→ **MATERIAL TO PROCESS**
·····

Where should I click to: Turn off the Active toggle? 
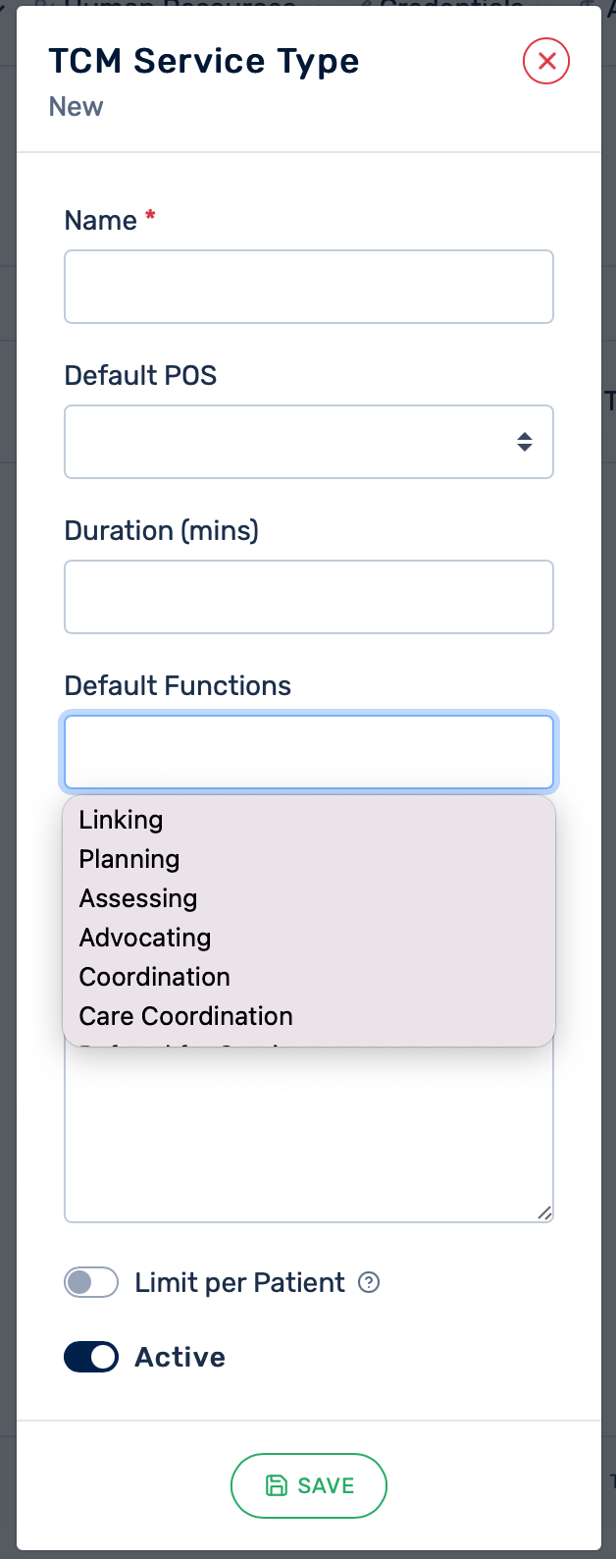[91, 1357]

·····

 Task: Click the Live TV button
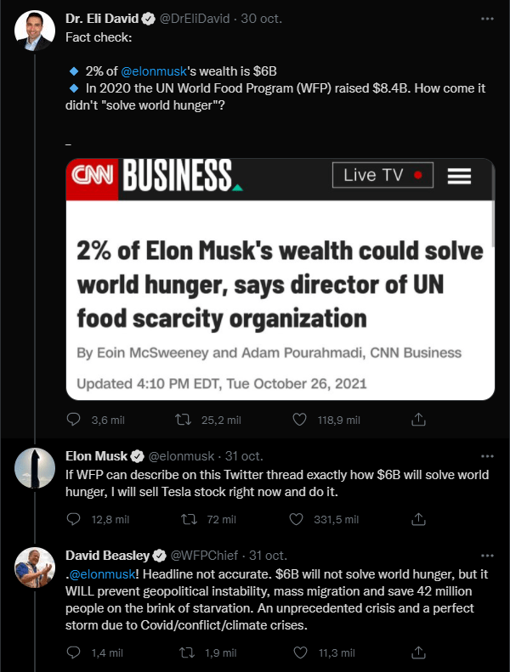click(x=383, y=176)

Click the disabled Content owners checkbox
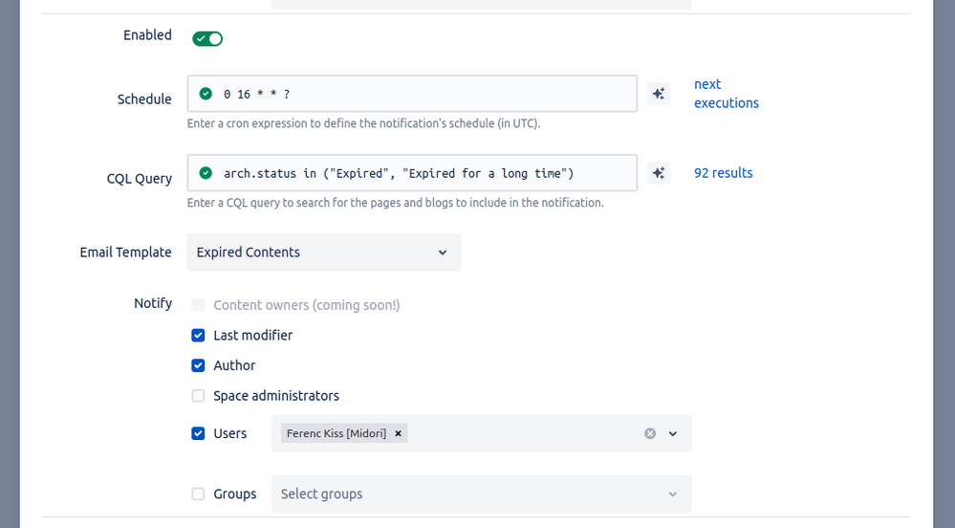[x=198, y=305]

·····

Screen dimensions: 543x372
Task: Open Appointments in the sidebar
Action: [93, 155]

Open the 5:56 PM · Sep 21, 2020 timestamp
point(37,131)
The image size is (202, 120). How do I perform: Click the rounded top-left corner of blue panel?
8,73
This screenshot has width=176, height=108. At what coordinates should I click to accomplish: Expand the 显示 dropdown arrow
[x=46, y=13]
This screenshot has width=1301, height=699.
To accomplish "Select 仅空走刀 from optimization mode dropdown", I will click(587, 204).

·····

→ **TASK REQUIREMENTS**
The answer is the run of lines above from the line containing "The image size" through the line containing "This screenshot has width=1301, height=699.", copied exactly and alone.

→ **REPLY TO THE EXERCISE**
The image size is (202, 120). How do I perform: Click the rounded top-left corner of blue panel?
8,73
This screenshot has width=176, height=108. At what coordinates should I click to accomplish: Expand the 显示 dropdown arrow
[x=46, y=13]
This screenshot has width=1301, height=699.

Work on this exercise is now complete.